Anorectal fissure treatment

Anorectal conditions(Anal fissure treatment) are very common in general surgical practice. Most patients think almost all conditions are piles. (Haemorrhoids) Numbers of other conditions are also very common among the patients. These include fissures, perianal haematomas and fistulae.

What is an Anal fissure condition

An Anal fissure is a tear in the inner lining of the anal region. Since this area is very sensitive the condition is very painful. Usual presentation is severe pain following defaecation and associated bleeding during defaecation. The pain may even last for an hour after the bowel movement. Patients may sometimes try to postpone bowel movements due to the fear of the pain.

When the condition is new it is called an acute fissure. If the fissure does not heal and persists beyond six weeks then it is called a chronic fissure. Sometimes a small lump occurs at the outermost end of the fissure called the sentinel tag.


Majority of acute fissures will heal with simple measures and laxatives. Some persists and become chronic. Chronic fissures are a separate entity due to the associated increased tone of the anal sphincter. Anal sphincter is the muscle surrounding the anal canal which controls the continence.

The sphincter consists of an inner involuntary muscle component and an outer voluntary muscle component. It is thought the higher tone of the muscle prevents the fissure from healing.

Anal fissure-3

Currently available medical therapies are all working with the principal of reducing the sphincter tone to encourage healing of the fissure.

Three categories of drugs are available for treating fissures.

  • Topical GTN (Glyceryl Trinitrate) -0.2 % paste
  • Calcium Channel Blocker (Diltiazem 2% Cream)
  • Botulinum Toxin injection

Local application of above drugs is effective but takes few weeks for the healing to complete.

Headache is the commonest side effect of GTN. Botulinum toxin injection can cause transient incontinence and may result in infection at the injection site.


Healing Rate

Recurrence rate

Topical GTN 50% 50%
Topical Diltiazem 65-90%
Botulinum toxin 60-80% 40-50%


Some fissures are resistant to the medical management. Despite giving laxative to soften stools, analgesia to reduce the pain and drugs to lower the sphincter tone a significant number of fissures will not heal

Surgery is the next available options for the treatment of these fissures.

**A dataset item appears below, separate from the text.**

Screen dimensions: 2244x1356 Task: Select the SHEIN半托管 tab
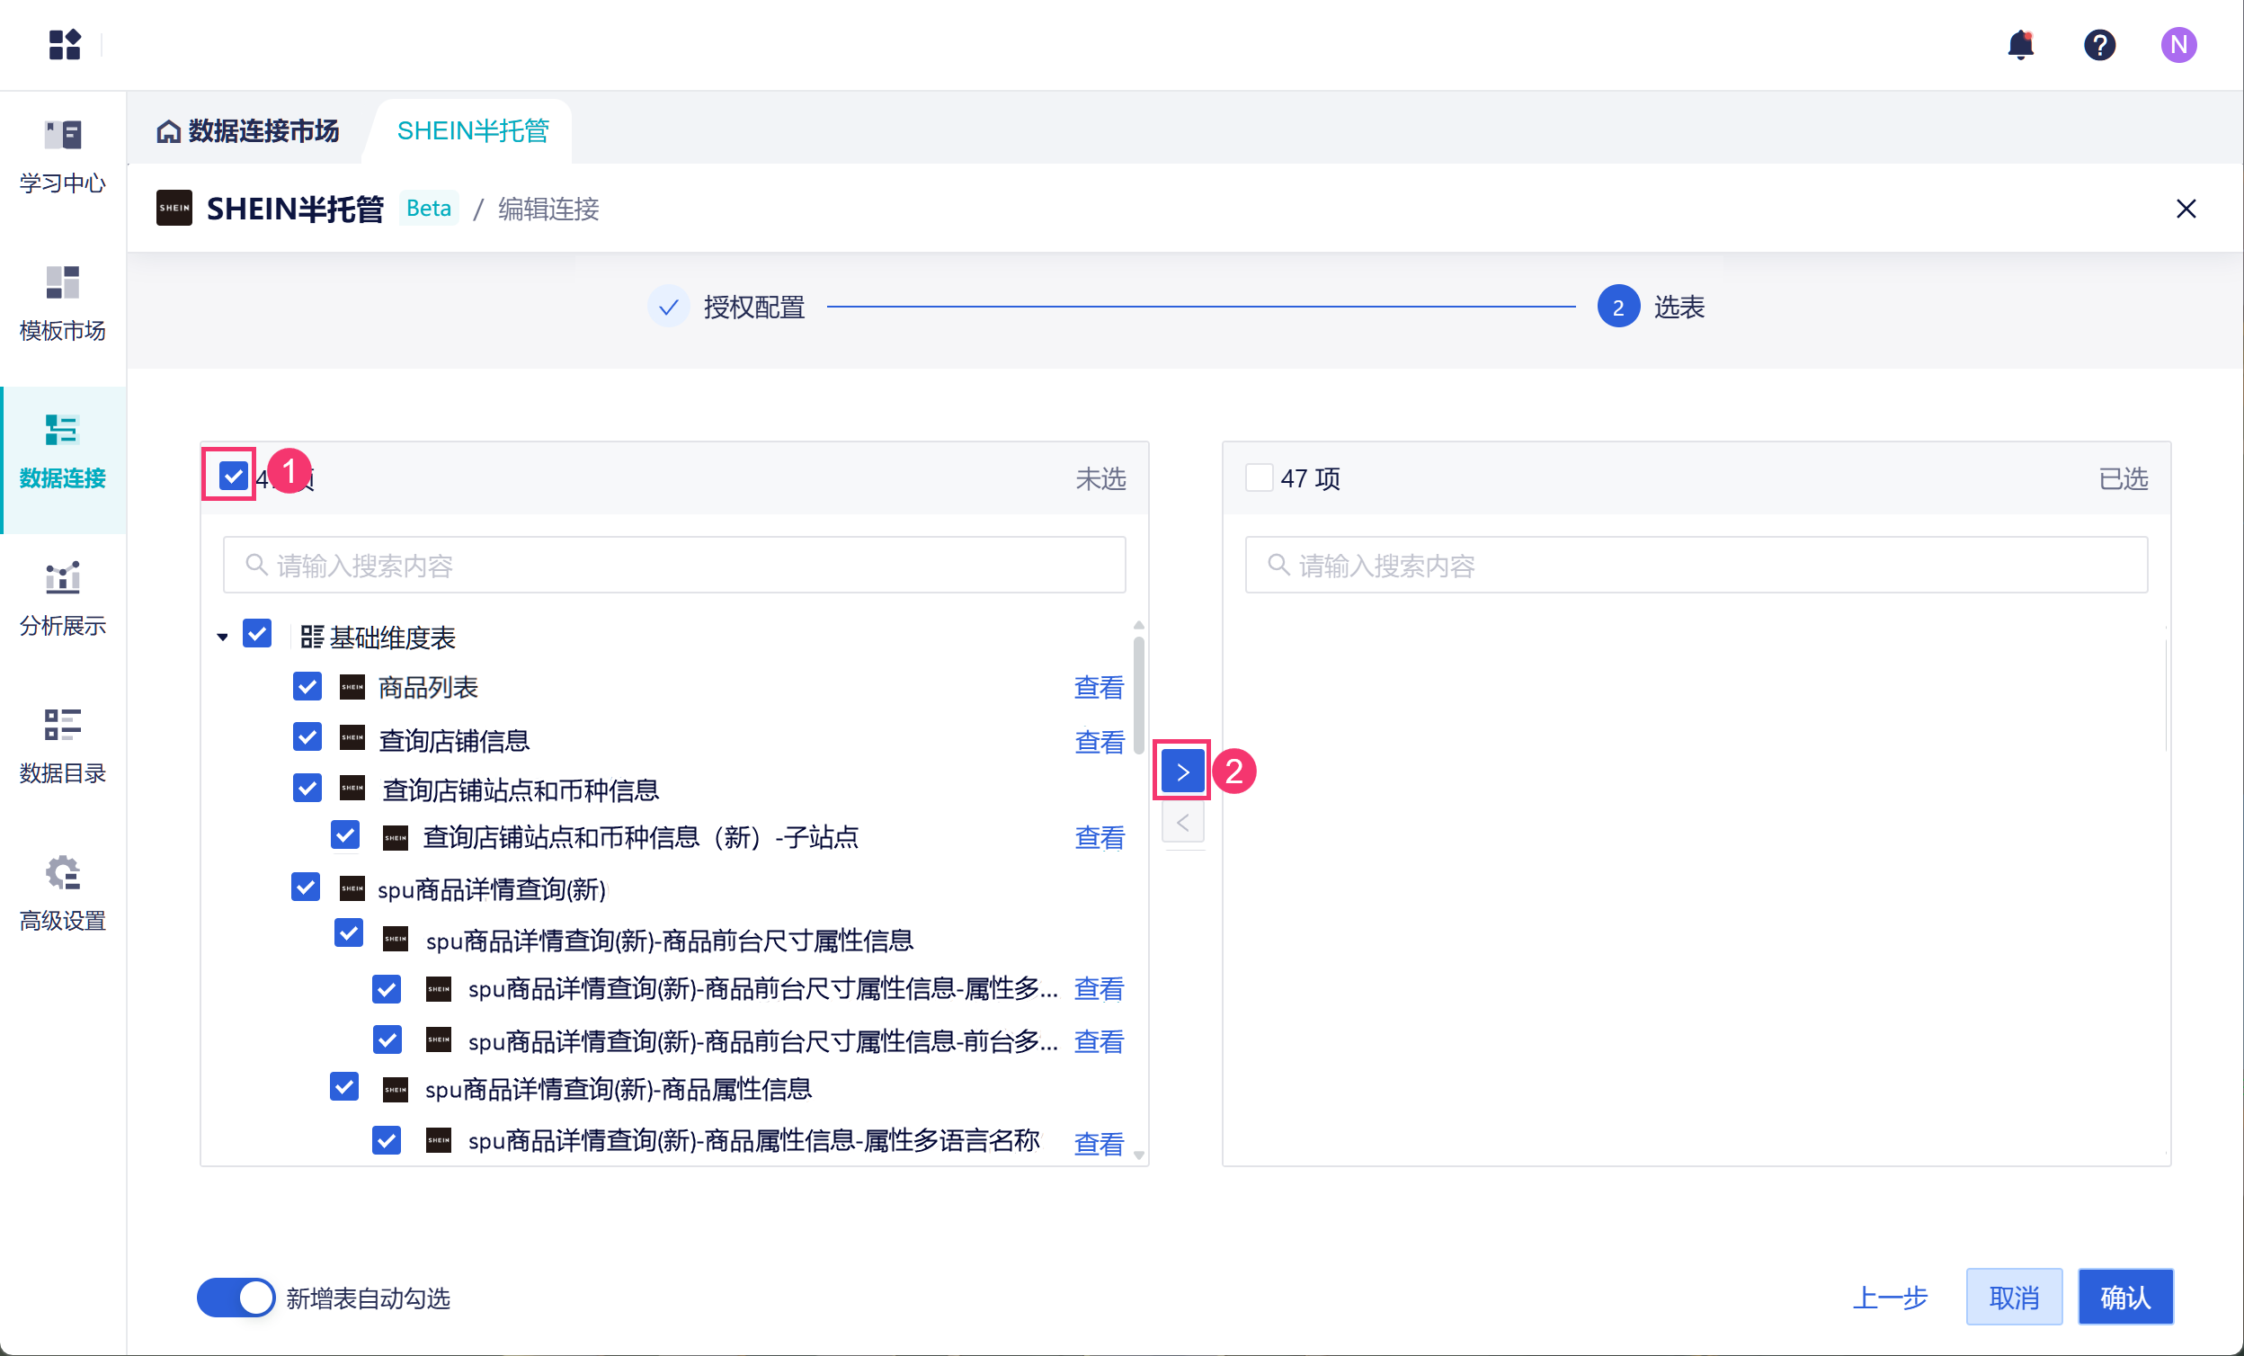[473, 131]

The procedure is called lateral anal sphincterotomy. This procedure involved division of the inner muscle layer of the sphincter to reduce the tone. Usually the muscle is divided in a length equal to the length of the fissure. Generally the muscle is divided away from the fissure to encourage rapid healing of the fissure. Rapid resolution of the pain following the procedure is most promising to the patient.

Multiple studies have clearly established the efficacy of this procedure in fissure healing with a healing rate above 90%. Minor degree of incontinence can occur in some patients but it is less than 10% according to the literature.

Rarely fissures may be a feature of another disease. When a fissure does not heal for a long duration with optimal medical and surgical management we need to think about a secondary pathology such as Crohn’s disease, Tuberculosis etc.